I'm not sure that's a fully accurate description. reqwest isn't specifically designed for a multi-threaded runtime. It's designed for any async runtime. The JavaScript runtime happens to fit quite well. So reqwest is able to wrap fetch.

This specific issue is not about whether reqwest should be using fetch. It's about an exception that is thrown under certain conditions. Let's keep it focused to that.

sxlijin commented 2 weeks ago

I've added this to my list of issues to keep an eye on, if I ever find time, but in the meantime, here's my mental sketch on the sequence of work that needs to happen:

  1. decide what the behavior/properties of the returned Response object from a no-cors wasm reqwest::method().send().await should be

    • per lilyball's excellent investigation in 2021 (3 years ago!), the behavior at that time was that setting no-cors on fetch changed browser behavior on the returned response type quite substantially.

      it's possible those behaviors have changed in the years since (not super likely, but it's possible). if so, not only will the implementer have to decide how to handle the new behavior, but they'll also need to decide if reqwest should support old behavior.

    • web_sys APIs i believe have different behavior in web workers / service workers than on a rendering thread. (iirc it doesn't have the same cors sandboxing that browsers enforce, and yes i realize how bizarre that sounds, so i might be very mistaken on this point.)

  2. some of these properties seem very fundamentally at odds with the standard expected behavior of Response, so the next challenge will be mapping those behaviors correctly

    • many wasm things violate standard expectations about rust safety. usually in reasonable ways, but in edge cases like this it can be very surprising (e.g. std::fs::read() compiles just fine on --target=wasm32-unknown-unknown, but panics if you ever try to call it)
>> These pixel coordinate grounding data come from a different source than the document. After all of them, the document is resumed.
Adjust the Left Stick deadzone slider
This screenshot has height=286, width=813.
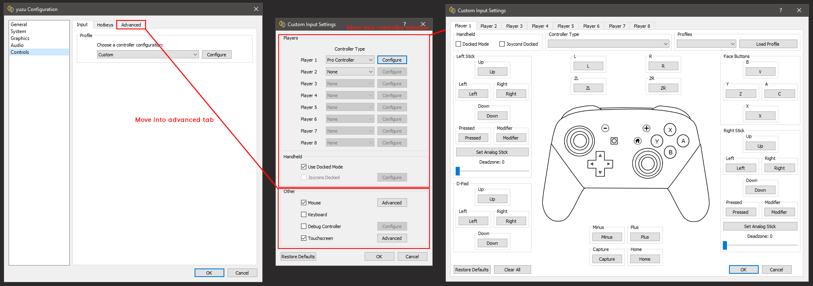[458, 171]
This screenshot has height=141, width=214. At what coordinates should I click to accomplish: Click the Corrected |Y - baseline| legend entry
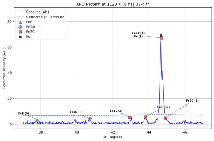pos(41,17)
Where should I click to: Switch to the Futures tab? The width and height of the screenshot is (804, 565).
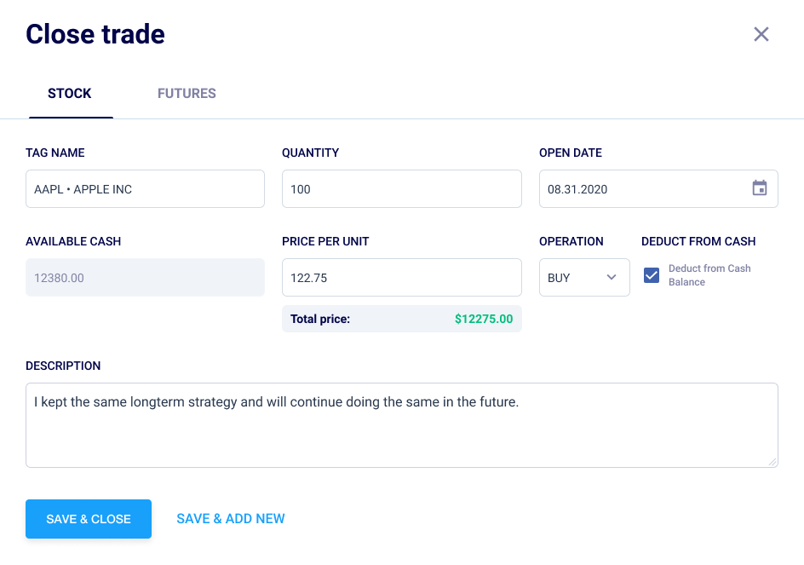click(x=187, y=94)
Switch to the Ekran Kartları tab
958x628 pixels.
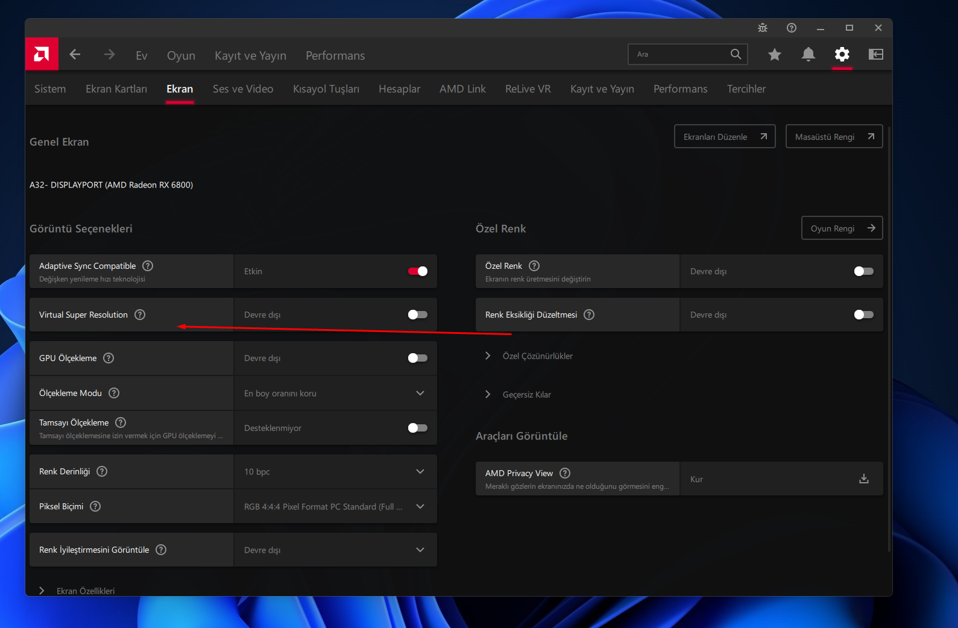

    • example decision: if the response status is 0, that's not a valid reqwest::StatusCode, so what should response.status() actually do? is panicking tolerable in this situation?

    • (it probably makes sense to gate an initial implementation of this behind a cfg-flag, just because the behavior here seems surprising in a lot of ways)

  3. once all the design work is done, it will need to be implemented (this is honestly probably the easy part)

  4. wire it up with tests - .github/workflows/ci.yml currently runs wasm-pack headless tests with both chrome and firefox, and a quick skim suggests that tests/wasm_simple.rs is where the wasm-specific tests go?

sxlijin commented 2 weeks ago

Also, speaking as a user of reqwest whose codebase is shipped under 13+ different build configs, I am very grateful that reqwest provides a wasm implementation backed by fetch and that we don't have to roll our own HTTP/S abstraction types atop reqwest. I can't overstate how grateful I am for it.